**TASK OBJECTIVE**
Rewrite all of the data below with every "Return" changed to "Give" and everything else left as it is. Leave the pictures out of your answer.
** start MATERIAL **
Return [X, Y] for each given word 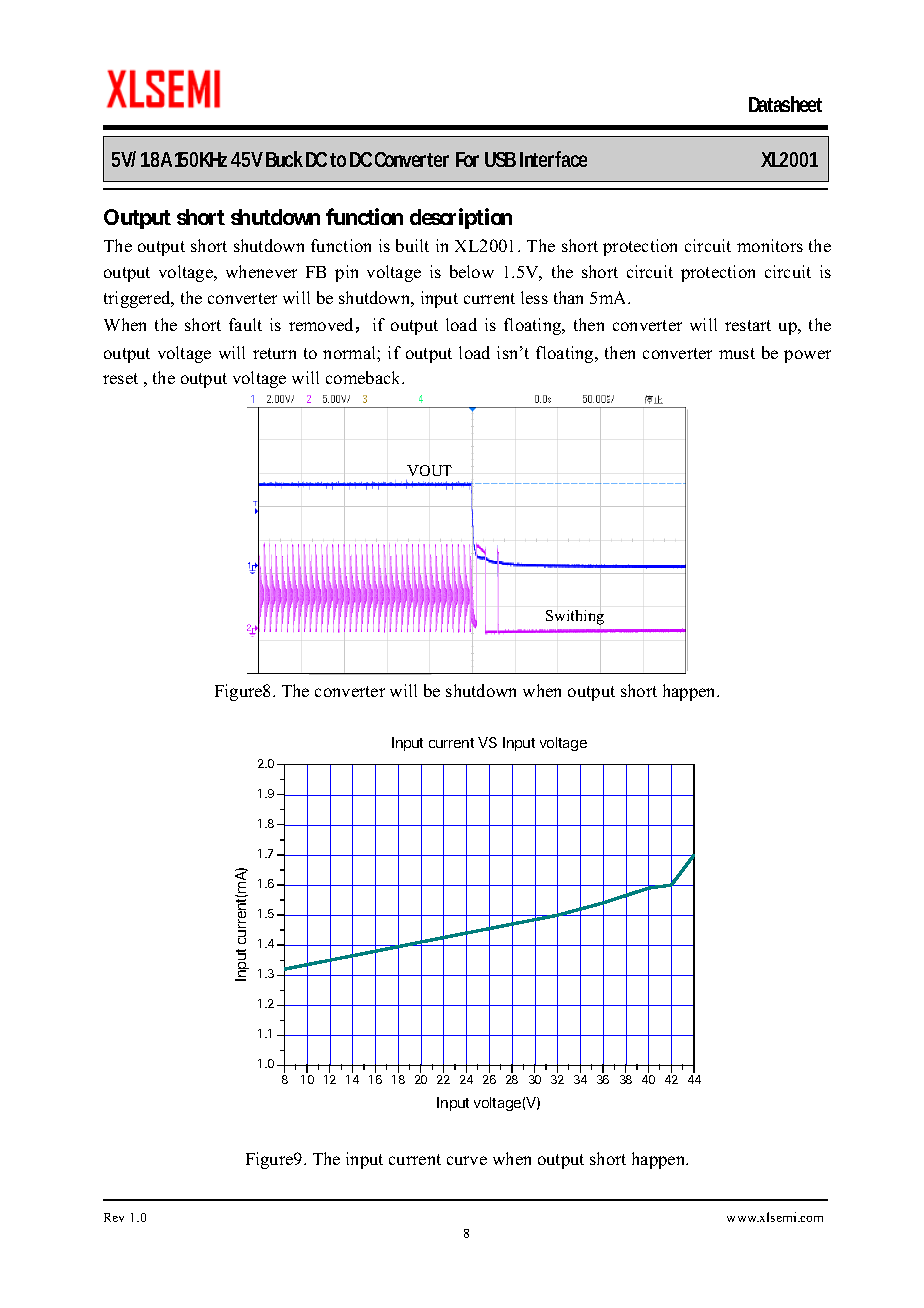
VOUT [429, 470]
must [737, 353]
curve [467, 1160]
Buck [284, 159]
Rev [114, 1217]
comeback [365, 377]
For [467, 159]
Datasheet [785, 104]
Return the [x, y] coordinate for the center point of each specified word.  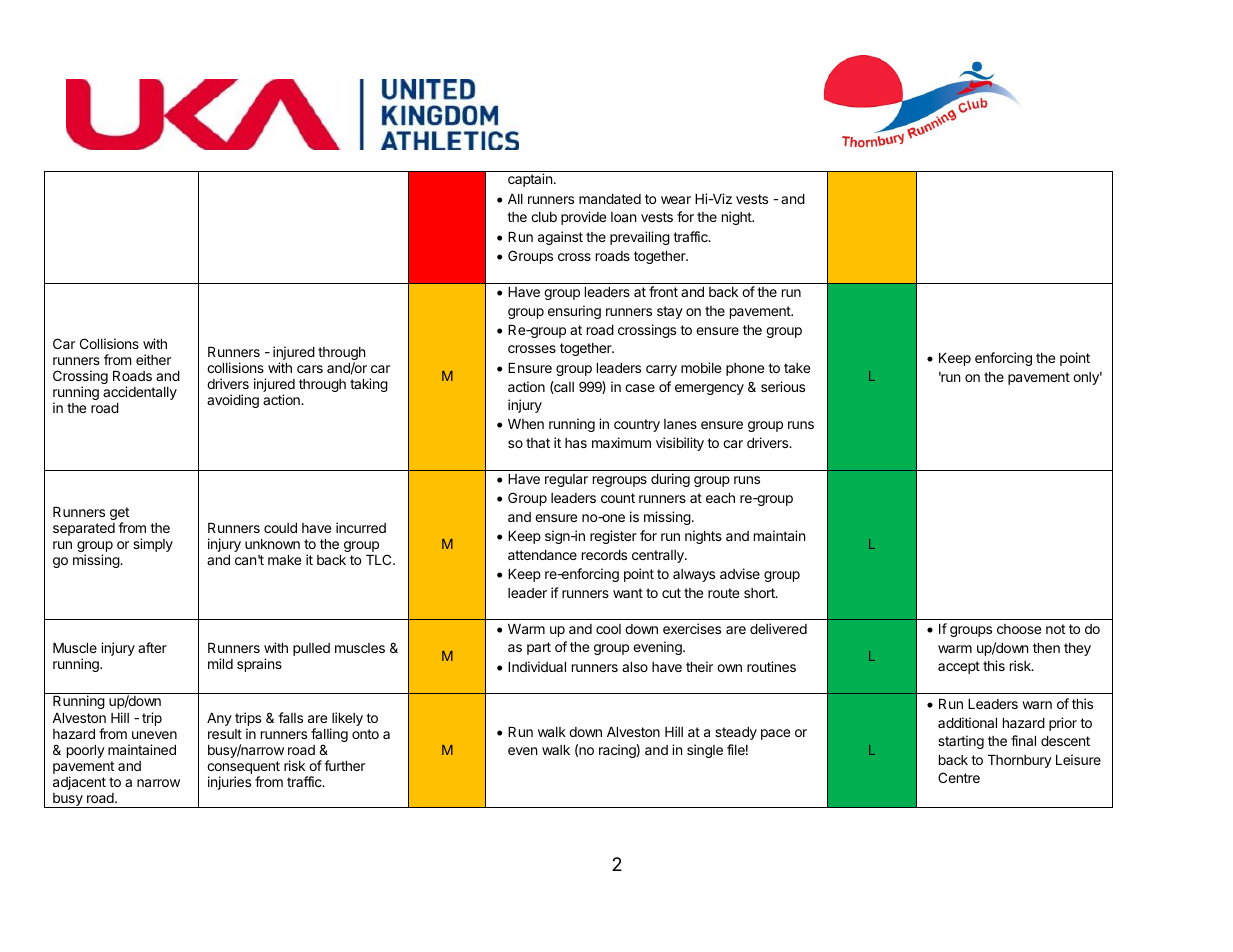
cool [608, 629]
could [280, 528]
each [720, 498]
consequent [243, 769]
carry [661, 370]
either [153, 359]
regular [566, 480]
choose [1019, 629]
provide [583, 218]
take [797, 368]
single [705, 751]
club [544, 217]
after [152, 647]
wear [676, 200]
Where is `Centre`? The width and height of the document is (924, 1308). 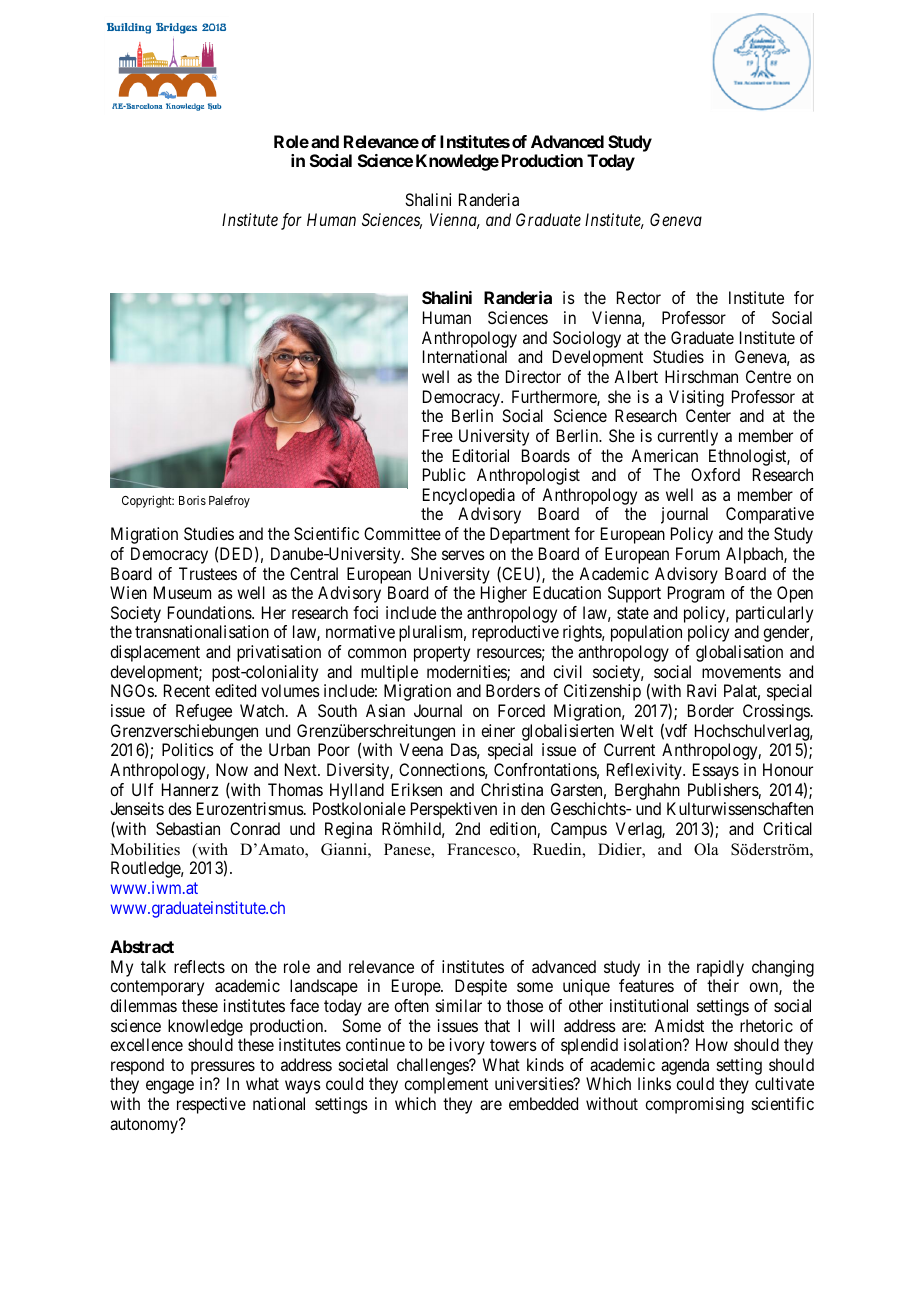
Centre is located at coordinates (768, 376).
** end MATERIAL **
**WORKED SOLUTION**
Give [X, Y] for each given word 
VOUT [429, 470]
must [737, 353]
curve [467, 1160]
Buck [284, 159]
Rev [114, 1217]
comeback [365, 377]
For [467, 159]
Datasheet [785, 104]
Give the [x, y] coordinate for the center point of each specified word.  
cool [608, 629]
could [280, 528]
each [720, 498]
consequent [243, 769]
carry [661, 370]
either [153, 359]
regular [566, 480]
choose [1019, 629]
provide [583, 218]
take [797, 368]
single [705, 751]
club [544, 217]
after [152, 647]
wear [676, 200]
Where is `Centre`? The width and height of the document is (924, 1308). 
Centre is located at coordinates (768, 376).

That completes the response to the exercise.